Under the Health and Safety legislation, employers have a responsibility to take all practicable steps to protect their employees. For outdoor workplaces, good health and safety practice includes ensuring that information is provided to employees about the risks caused by UVR and the steps to be taken to minimise sunburn.
UV reaches its highest levels over the summer months and during the middle part of the day – the time when the sun is highest in the sky and when many outdoor workers are at their busiest. The best methods of sun protection include covering up with appropriate clothing, a hat and sunglasses, using sunscreen on exposed skin and finding shade wherever possible.
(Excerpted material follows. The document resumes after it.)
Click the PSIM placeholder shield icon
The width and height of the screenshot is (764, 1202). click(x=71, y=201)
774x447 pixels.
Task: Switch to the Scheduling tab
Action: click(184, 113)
While heavy cloud cover reduces its effects, UVR can cause damage even on cloudy days. It can pass through clothing and bounce off reflective surfaces such as snow, water, concrete, and metal. It can be useful to remember that the level of heat we feel during the day does not necessarily equate with the amount of UV radiation.
On the brighter side, more than 90% of skin cancer cases can be cured if it is caught early. So it’s particularly important that people working outdoors are regularly monitored to assess any changes in their skin including spots, moles or freckles.